44:10 – What changes does Sharalyn think need to be made to Canada’s refugee system?

53:30 – Steven expresses concerns with the idea of not questioning one’s identity, and has his concerns answered.

Episode #13 – Efrat Arbel on Problems with the Safe Third Country Agreement and Interdiction

Efrat Arbel is Assistant Professor at the Allard School of Law at the University of British Columbia.  She is an executive member of the Canadian Association of Refugee Lawyers.  A list of Dr. Arbel’s recent publications can be found here.

During this podcast we talk about three areas that Dr. Arbel has recently focused her research on.  These include the distinction between physical borders and legal borders in the refugee context, how interdiction works, and the Safe Third Country Agreement.

The Safe Third Country Agreement between Canada and the United States requires that persons seeking refugee protection must make a claim in the first country they arrive in unless they qualify for an exception to the Agreement.  In other words, an asylum seeker who wishes to seek refugee status in Canada will typically be denied the ability to do so if they attempt to enter Canada by land from the United States.

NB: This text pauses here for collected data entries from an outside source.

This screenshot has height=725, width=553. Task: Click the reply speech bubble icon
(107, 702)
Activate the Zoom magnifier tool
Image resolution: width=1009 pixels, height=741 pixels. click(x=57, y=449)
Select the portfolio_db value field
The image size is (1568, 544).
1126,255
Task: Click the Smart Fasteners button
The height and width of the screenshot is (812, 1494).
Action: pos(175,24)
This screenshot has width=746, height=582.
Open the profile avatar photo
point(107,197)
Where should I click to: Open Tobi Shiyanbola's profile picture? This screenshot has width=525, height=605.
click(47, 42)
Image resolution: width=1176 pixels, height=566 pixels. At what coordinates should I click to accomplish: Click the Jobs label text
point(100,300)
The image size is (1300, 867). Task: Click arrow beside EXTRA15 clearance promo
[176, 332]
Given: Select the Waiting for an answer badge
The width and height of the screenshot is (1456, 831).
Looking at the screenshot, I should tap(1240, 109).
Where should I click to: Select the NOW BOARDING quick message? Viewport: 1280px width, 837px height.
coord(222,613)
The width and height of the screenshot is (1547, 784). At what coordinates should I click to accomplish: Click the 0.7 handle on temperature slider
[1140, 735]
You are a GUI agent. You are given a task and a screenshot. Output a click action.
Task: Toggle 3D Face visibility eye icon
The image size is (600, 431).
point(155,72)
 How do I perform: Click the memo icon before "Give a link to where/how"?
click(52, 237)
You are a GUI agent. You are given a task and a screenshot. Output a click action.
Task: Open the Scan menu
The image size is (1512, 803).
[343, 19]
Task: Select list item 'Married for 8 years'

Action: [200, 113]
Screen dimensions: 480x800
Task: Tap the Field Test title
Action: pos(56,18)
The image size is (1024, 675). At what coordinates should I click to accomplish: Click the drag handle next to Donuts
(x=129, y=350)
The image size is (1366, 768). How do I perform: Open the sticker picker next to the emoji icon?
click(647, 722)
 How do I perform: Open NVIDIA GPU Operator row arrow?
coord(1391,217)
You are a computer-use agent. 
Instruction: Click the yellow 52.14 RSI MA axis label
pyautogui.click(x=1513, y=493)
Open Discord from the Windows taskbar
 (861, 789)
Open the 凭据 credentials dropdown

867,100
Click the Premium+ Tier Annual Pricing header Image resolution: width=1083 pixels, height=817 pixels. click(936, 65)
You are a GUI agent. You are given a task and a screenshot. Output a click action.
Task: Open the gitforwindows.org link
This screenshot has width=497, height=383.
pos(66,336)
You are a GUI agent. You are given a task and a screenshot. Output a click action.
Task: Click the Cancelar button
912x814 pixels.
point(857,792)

This episode was recorded before President Trump’s recent Executive Order imposed a moratorium on asylum claims in the United States. President Trump’s decision has only intensified and magnified many of the issues that Dr. Arbel discusses in this podcast.

 

 

1:43 – Dr. Arbel explains different concepts of what a country’s border is, and the distinction between the physical border and the legal border.

 

4:10 – We discuss the Canada Border Services Agency’s multiple border strategy, the role of Canada Border Services Agency liaison officers, and interdiction.

mbs

 

16:15 – We briefly summarize Canada’s new Electronic Travel Authorisation.

 

19:00 – Dr. Arbel provides an overview of global refugee flows.

 

22:50 – Can claim asylum at a Canadian embassy abroad.

 

28:30 – Peter Edelmann addresses how the previous government tried to address the supply and demand of refugee intake.

 

33:20 – Steven asks Dr. Arbel what she thinks about the Government of Canada’s recent announcement that if a certain number of Mexicans claim asylum then the visa requirement against Mexico will be re-imposed.

 

41:00 – We introduce the Safe Third Country Agreement.

 

44:00 – Why someone would prefer to claim refugee status in Canada rather than the United States.

 

51:40 – What are the exceptions to the Safe Third Country Agreement?